Stored data entries:

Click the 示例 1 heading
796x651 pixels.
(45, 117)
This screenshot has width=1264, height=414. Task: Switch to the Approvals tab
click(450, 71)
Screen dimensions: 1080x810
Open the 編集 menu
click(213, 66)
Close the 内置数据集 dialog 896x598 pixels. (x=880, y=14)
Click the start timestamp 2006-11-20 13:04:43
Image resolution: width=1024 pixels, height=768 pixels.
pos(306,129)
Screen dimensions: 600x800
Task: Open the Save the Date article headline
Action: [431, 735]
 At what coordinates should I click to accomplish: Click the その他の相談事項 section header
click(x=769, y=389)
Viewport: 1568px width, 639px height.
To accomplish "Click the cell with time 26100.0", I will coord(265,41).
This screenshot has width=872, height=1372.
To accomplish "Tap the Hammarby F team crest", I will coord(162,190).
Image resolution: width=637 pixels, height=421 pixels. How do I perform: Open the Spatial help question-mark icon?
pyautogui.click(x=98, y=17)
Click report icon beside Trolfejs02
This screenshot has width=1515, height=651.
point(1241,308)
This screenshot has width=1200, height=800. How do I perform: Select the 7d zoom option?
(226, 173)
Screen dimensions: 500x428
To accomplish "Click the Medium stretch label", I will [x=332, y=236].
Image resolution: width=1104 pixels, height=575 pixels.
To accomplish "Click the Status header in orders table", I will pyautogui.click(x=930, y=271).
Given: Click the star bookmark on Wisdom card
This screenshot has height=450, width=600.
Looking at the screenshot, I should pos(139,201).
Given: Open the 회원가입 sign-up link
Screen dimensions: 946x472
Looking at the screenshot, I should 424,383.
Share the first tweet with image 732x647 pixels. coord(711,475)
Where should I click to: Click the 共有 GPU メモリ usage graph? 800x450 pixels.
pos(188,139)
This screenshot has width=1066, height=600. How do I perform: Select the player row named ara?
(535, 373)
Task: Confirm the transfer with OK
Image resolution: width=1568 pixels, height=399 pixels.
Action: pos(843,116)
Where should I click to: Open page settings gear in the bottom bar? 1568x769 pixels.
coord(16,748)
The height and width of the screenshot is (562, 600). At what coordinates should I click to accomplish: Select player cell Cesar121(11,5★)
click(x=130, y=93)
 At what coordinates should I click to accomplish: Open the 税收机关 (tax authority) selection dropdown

● **YOUR OBJECTIVE**
Count the lines in the preceding entries that contain the string "with", and state only the resulting number.

● **TASK OUTPUT**
3